After carrying out an extensive series of cabin-air tests on its Airbus A380 aircraft, Lufthansa is now extending the study to its short-haul model, the Airbus A321. Hanover Medical School (MMH) will remain the scientific partner. The programme was launched on the Frankfurt–Marrakesh route: it runs until March next year and comprises air measurements on a total of 44 flights within Europe. “We have been committed to cabin-air quality for many years – there is no other airline in the world that addresses this topic as thoroughly and consistently as we do. The measuring kit developed jointly by Lufthansa Technik and Hanover Medical School enables us to take a completely new approach,” says Kay Kratky, member of the Lufthansa German Airlines Board and responsible for Operations and the hub in Frankfurt.

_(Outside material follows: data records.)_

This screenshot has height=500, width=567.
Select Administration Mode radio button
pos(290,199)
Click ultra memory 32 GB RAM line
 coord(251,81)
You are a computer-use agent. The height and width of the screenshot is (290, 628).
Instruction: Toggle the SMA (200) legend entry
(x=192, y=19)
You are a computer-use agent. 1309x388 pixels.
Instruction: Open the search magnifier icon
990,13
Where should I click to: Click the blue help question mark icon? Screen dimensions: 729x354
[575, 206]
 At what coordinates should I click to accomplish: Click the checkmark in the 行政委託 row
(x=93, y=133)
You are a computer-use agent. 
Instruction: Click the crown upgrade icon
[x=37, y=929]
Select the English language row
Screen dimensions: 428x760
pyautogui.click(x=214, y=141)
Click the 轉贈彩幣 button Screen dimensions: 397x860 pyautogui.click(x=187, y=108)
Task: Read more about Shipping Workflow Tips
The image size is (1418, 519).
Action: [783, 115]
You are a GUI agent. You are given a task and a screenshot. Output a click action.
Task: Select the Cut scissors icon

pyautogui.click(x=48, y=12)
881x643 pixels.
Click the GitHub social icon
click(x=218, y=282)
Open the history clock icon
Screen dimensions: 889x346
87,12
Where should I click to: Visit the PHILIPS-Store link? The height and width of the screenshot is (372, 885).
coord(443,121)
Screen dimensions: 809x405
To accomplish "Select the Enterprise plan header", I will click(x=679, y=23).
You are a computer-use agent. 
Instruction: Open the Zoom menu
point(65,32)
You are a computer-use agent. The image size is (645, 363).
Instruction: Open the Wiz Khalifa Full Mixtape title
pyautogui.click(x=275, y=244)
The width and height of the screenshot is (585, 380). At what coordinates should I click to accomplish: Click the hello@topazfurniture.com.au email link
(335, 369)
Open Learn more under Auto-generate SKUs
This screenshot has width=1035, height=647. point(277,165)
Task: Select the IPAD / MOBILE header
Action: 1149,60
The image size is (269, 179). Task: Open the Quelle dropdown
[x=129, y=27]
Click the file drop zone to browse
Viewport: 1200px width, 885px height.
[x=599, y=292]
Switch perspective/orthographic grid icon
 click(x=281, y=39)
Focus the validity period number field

The test series in the cockpit of the Airbus A380 included some 800 hours of measurements, and confirmed that there was “no noticeable chemical pollution”. Even when unusual odours were reported, no trace of air pollution could be measured. Neither national nor international limits concerning air quality in enclosed rooms and workplaces were exceeded on board. All the relevant measurements collected in regular flight operations were mostly substantially below these limits. There was no trace of the neurotoxin ortho-tricresyl phosphate (o-TCP). “Altogether the concentration of organophosphates was very low,” sums up Wolfgang Rosenberger from the Institute for Occupational and Environmental Medicine at MMH. “I should emphasise that we carried out a congener-specific analysis for precisely those TCPs contained in jet engine oil. Out of the ten possible TCP isomers, we didn’t see any of the ortho-TCP considered to be neurotoxic, and that was with a detection threshold of less than 1 ng/m³ (1 nanogramme (ng) = 1 billionth of a gramme = 10-12 kilogrammes). Even if that sounds a bit complicated, it’s important to explain, because reports in the media have so far paid very little or no attention to this aspect, which is particularly important from a toxological perspective. People often only talk about TCP, and from a regulatory point of view at least that is not only wrong, but also disconcerting,” explained Rosenberger. Of course, the sensitive measuring equipment was able to identify isolated odours, he added; following the use of disinfectant wipes, for example, or if other aircraft were taxiing up ahead.
Generally speaking, the measurement kit identifies and quantifies around 200 substances that may be in the cabin air. A data logger continuously records climate data for a general description of the cabin air, such as temperature, air pressure and humidity, while an aerosolspectrometer measures dust levels. Other components of the measuring kit serve to track carbon dioxide, carbon monoxide, ozone and volatile organic compounds (VOC). Samples are also actively taken and then analysed in a laboratory, using isotope dilution analysis, for instance, in order to examine more than 150 VOC as well as 15 other aldehydes, such as formaldehyde, acetaldehyde and hexanaldehyde and 19 organophosphates such as TCP. Furthermore, a screening analysis was used to identify unknown substances in the cabin air.
The measurement kit is installed in the cockpit during the flight, but the same air is supplied throughout the aircraft cabin, so the measurements are representative of overall air quality in the aircraft.